• **TASK TO COMPLETE**
Every entry must be duplicated precisely as written.

• **INPUT FOR THIS TASK**
--------------------------------

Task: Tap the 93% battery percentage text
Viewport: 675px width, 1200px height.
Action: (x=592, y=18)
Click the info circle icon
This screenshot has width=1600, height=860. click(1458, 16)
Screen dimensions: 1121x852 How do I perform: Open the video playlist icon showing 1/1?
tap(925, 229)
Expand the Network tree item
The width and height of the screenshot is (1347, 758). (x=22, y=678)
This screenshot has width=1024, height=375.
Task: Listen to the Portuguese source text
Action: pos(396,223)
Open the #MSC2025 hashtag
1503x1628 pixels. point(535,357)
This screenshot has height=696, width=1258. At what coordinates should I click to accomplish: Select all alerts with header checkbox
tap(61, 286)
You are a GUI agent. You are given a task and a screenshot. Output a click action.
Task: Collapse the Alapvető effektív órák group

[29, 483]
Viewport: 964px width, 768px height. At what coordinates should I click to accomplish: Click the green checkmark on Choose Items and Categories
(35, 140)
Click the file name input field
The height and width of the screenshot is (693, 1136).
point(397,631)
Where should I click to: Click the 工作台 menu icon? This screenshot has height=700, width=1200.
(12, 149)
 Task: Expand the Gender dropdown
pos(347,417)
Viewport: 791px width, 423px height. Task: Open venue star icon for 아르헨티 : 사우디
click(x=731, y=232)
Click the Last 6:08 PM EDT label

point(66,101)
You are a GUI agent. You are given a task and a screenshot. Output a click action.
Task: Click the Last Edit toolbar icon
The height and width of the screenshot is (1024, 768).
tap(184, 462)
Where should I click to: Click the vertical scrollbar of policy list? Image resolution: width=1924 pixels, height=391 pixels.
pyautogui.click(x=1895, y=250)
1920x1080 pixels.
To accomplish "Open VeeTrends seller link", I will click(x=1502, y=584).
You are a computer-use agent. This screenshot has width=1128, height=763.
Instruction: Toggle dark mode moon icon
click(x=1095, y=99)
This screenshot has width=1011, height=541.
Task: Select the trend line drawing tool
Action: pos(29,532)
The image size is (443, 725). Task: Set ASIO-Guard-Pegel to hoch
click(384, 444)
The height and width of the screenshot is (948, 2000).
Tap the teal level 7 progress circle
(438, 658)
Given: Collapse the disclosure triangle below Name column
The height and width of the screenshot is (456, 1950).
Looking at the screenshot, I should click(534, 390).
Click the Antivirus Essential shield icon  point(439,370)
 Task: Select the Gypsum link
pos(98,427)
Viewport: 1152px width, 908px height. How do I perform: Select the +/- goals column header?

--------------------------------

• **RESPONSE BELOW**
Task: Tap the 93% battery percentage text
Viewport: 675px width, 1200px height.
Action: (x=592, y=18)
Click the info circle icon
This screenshot has width=1600, height=860. click(1458, 16)
Screen dimensions: 1121x852 How do I perform: Open the video playlist icon showing 1/1?
tap(925, 229)
Expand the Network tree item
The width and height of the screenshot is (1347, 758). (x=22, y=678)
This screenshot has width=1024, height=375.
Task: Listen to the Portuguese source text
Action: pos(396,223)
Open the #MSC2025 hashtag
1503x1628 pixels. point(535,357)
This screenshot has height=696, width=1258. At what coordinates should I click to accomplish: Select all alerts with header checkbox
tap(61, 286)
You are a GUI agent. You are given a task and a screenshot. Output a click action.
Task: Collapse the Alapvető effektív órák group

[29, 483]
Viewport: 964px width, 768px height. At what coordinates should I click to accomplish: Click the green checkmark on Choose Items and Categories
(35, 140)
Click the file name input field
The height and width of the screenshot is (693, 1136).
point(397,631)
Where should I click to: Click the 工作台 menu icon? This screenshot has height=700, width=1200.
(12, 149)
 Task: Expand the Gender dropdown
pos(347,417)
Viewport: 791px width, 423px height. Task: Open venue star icon for 아르헨티 : 사우디
click(x=731, y=232)
Click the Last 6:08 PM EDT label

point(66,101)
You are a GUI agent. You are given a task and a screenshot. Output a click action.
Task: Click the Last Edit toolbar icon
The height and width of the screenshot is (1024, 768).
tap(184, 462)
Where should I click to: Click the vertical scrollbar of policy list? Image resolution: width=1924 pixels, height=391 pixels.
pyautogui.click(x=1895, y=250)
1920x1080 pixels.
To accomplish "Open VeeTrends seller link", I will click(x=1502, y=584).
You are a computer-use agent. This screenshot has width=1128, height=763.
Instruction: Toggle dark mode moon icon
click(x=1095, y=99)
This screenshot has width=1011, height=541.
Task: Select the trend line drawing tool
Action: pos(29,532)
The image size is (443, 725). Task: Set ASIO-Guard-Pegel to hoch
click(384, 444)
The height and width of the screenshot is (948, 2000).
Tap the teal level 7 progress circle
(438, 658)
Given: Collapse the disclosure triangle below Name column
The height and width of the screenshot is (456, 1950).
Looking at the screenshot, I should click(534, 390).
Click the Antivirus Essential shield icon  point(439,370)
 Task: Select the Gypsum link
pos(98,427)
Viewport: 1152px width, 908px height. How do I perform: Select the +/- goals column header?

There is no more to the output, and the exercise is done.